» **Extract to read**:
========================

It is important to understand how a trust operate. The trustee manage the moneys they are given, according to the by laws of the trust. Trustees have nothing to do with management of the operation. In commodities trust, the trust own the commodity, oil, NG, IR etc. Trust do not own or manage the installation use to produce the commodity. MLP are totally different, like night and day.
The declining value of a trust, such as WHZ, is offset by the price of crude or /and NG. You can figure this out by keeping track of the production minus the anticipated volume to be produced.
The production start to undermine the oil of NG price when the volume left to be produced can no longer keep up with the crude or oil price increase. This normally happen on the last 1/3 of the trust life.
The oil boom that we presently see will bring the WTI down to the $70s or $80s. US production cannot be exported, and the US refineries will not be able to handle the WTI and dilbet or railbit, so price will go down. Than ALDW and CVRR or NTI will be the ones to deal with again. Deja vue all over again!

========================

» **Source material**:
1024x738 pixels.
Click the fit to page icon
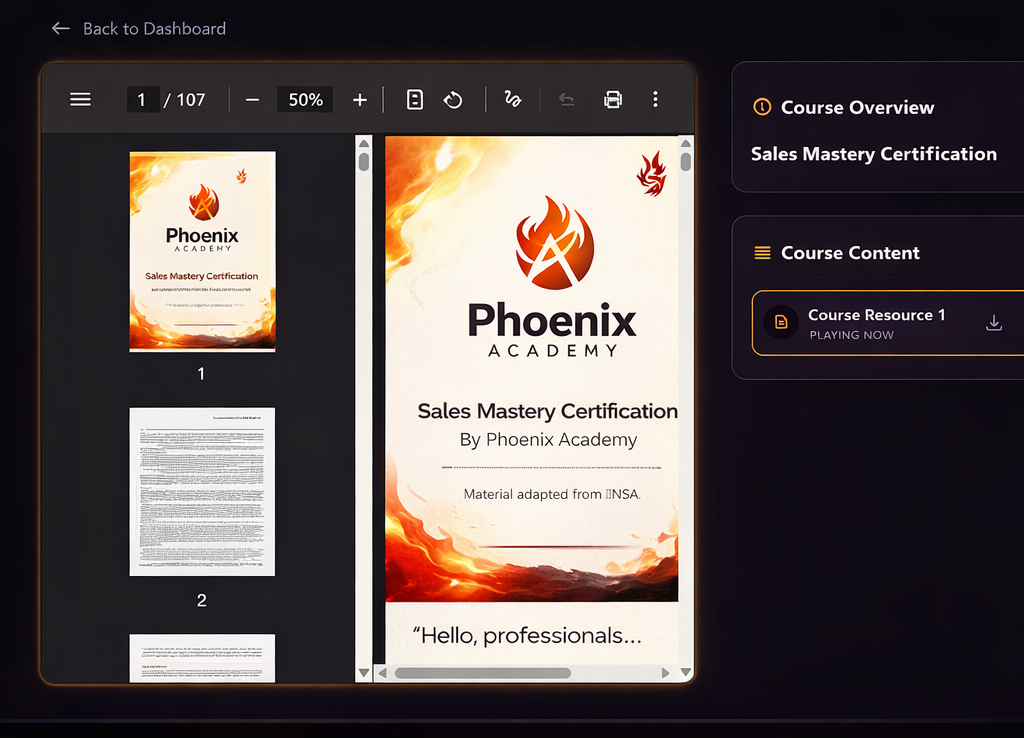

========================

» **Prompt**: Update the stretch from "The production start" through "the trust life." in the text on oil trusts, putting "final third" in place of "last 1/3".

» **Output below**:
The production start to undermine the oil of NG price when the volume left to be produced can no longer keep up with the crude or oil price increase. This normally happen on the final third of the trust life.